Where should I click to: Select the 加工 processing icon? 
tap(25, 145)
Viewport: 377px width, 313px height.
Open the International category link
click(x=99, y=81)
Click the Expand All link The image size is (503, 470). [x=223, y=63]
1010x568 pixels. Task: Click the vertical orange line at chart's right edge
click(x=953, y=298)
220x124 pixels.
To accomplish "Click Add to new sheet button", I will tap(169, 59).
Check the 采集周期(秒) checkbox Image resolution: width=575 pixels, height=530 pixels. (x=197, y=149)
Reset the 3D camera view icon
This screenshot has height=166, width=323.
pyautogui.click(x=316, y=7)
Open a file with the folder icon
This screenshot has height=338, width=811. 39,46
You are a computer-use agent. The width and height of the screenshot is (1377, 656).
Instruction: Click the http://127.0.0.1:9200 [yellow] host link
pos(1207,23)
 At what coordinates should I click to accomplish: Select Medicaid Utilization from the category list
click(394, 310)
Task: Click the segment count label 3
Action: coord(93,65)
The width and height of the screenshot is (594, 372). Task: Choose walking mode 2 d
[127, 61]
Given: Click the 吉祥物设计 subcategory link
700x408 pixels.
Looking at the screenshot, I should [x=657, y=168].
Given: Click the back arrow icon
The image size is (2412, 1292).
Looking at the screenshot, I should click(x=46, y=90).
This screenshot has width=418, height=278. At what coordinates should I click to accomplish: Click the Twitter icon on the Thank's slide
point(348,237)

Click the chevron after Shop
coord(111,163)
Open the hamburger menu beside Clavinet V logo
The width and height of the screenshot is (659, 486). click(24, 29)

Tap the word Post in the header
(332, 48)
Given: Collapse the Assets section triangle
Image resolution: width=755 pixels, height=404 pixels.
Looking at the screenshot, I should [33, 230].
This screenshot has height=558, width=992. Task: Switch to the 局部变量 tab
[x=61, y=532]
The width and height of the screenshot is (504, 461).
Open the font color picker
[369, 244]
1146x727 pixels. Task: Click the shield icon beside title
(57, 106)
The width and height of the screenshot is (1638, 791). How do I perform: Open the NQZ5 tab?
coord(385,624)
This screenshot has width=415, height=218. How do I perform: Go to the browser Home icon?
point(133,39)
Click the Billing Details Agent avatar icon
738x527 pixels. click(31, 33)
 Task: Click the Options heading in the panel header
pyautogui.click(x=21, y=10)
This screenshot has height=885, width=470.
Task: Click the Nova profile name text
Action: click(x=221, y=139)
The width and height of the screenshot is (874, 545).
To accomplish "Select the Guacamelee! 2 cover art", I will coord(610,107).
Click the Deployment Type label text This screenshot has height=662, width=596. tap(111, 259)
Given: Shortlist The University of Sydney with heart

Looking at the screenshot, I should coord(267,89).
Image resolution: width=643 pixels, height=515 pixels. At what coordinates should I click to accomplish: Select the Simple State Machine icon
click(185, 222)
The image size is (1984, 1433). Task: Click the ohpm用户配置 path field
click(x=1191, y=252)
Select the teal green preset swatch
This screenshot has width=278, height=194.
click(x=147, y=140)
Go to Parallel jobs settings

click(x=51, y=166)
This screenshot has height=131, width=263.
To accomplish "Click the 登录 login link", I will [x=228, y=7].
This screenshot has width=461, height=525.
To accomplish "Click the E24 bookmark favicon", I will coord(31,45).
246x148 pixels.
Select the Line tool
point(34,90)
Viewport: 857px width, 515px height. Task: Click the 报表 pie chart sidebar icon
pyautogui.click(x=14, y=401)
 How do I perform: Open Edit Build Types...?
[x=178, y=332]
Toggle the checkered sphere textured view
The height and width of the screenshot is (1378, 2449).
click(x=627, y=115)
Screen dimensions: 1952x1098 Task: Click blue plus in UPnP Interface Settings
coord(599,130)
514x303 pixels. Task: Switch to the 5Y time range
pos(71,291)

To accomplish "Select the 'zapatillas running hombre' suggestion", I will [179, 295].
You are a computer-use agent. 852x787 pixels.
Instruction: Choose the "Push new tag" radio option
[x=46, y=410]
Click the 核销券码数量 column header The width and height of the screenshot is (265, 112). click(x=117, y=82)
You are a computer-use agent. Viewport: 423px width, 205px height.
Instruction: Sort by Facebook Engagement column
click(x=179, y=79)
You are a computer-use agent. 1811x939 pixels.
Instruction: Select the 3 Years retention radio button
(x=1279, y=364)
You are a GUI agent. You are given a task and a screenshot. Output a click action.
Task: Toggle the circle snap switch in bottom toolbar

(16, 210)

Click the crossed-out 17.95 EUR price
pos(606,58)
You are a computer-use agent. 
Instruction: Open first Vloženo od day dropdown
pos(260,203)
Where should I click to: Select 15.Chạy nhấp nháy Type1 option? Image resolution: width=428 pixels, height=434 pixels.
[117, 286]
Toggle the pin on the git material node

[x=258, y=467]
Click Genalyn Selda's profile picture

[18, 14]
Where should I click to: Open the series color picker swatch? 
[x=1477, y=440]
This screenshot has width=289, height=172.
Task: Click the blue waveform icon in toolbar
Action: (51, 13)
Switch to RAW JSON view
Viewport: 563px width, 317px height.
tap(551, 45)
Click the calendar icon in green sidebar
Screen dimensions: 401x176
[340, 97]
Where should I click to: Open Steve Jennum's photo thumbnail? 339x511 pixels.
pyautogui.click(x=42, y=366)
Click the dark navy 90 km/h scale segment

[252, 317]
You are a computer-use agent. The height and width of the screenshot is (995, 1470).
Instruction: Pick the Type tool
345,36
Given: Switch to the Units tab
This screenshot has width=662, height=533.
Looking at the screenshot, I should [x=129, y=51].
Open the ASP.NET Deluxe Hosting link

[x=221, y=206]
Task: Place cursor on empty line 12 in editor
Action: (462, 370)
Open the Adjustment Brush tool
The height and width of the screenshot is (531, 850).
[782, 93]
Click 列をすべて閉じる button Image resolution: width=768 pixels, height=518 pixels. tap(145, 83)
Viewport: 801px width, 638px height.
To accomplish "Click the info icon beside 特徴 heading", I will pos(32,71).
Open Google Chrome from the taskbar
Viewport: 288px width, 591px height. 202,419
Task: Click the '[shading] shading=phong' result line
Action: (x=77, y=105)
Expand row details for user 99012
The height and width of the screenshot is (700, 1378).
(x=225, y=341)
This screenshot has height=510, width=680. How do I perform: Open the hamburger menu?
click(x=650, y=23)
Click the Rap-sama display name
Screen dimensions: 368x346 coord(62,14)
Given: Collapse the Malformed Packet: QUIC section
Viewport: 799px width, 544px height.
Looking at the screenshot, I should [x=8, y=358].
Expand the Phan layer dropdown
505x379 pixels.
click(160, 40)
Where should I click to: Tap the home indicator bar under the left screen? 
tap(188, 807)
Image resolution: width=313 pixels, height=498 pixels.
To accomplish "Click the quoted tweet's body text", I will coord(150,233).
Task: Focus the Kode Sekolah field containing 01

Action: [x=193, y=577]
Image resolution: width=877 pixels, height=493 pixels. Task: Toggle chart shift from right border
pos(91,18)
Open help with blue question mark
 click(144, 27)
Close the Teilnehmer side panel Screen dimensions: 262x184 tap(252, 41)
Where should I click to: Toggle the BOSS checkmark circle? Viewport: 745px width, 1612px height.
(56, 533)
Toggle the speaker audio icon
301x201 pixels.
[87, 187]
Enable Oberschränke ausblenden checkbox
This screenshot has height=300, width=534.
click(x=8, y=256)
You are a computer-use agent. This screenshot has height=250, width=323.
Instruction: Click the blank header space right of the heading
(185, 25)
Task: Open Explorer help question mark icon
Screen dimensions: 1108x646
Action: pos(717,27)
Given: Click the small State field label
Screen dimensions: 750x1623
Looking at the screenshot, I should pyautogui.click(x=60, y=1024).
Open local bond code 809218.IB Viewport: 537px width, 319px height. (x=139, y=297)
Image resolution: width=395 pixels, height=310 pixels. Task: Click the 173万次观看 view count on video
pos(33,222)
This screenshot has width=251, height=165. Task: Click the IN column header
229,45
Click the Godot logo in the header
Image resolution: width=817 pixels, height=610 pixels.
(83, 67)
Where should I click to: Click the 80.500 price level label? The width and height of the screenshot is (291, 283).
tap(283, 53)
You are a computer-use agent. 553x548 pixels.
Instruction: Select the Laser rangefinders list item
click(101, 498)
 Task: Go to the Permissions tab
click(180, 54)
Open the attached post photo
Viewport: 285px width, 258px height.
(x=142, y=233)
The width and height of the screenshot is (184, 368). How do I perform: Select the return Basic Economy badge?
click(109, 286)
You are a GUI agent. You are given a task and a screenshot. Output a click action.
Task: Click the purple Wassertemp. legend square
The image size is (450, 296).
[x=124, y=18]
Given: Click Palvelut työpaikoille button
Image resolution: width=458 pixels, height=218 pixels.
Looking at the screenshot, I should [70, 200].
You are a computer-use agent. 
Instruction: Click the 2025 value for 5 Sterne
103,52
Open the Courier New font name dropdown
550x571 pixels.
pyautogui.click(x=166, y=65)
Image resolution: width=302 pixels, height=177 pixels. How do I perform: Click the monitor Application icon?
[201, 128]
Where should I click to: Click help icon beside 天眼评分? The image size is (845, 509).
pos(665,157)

__EXERCISE REQUIREMENTS__.
Please give the items starting at the line containing "Task: Click the Options" and ending at the line containing "Looking at the screenshot, I should coord(267,89)." as a numbered list, leaving out blank lines.

__COMPLETE RESPONSE__.
1.  Task: Click the Options heading in the panel header
2. pyautogui.click(x=21, y=10)
3. This screenshot has height=885, width=470.
4. Task: Click the Nova profile name text
5. Action: click(x=221, y=139)
6. The width and height of the screenshot is (874, 545).
7. To accomplish "Select the Guacamelee! 2 cover art", I will coord(610,107).
8. Click the Deployment Type label text This screenshot has height=662, width=596. tap(111, 259)
9. Given: Shortlist The University of Sydney with heart
10. Looking at the screenshot, I should coord(267,89).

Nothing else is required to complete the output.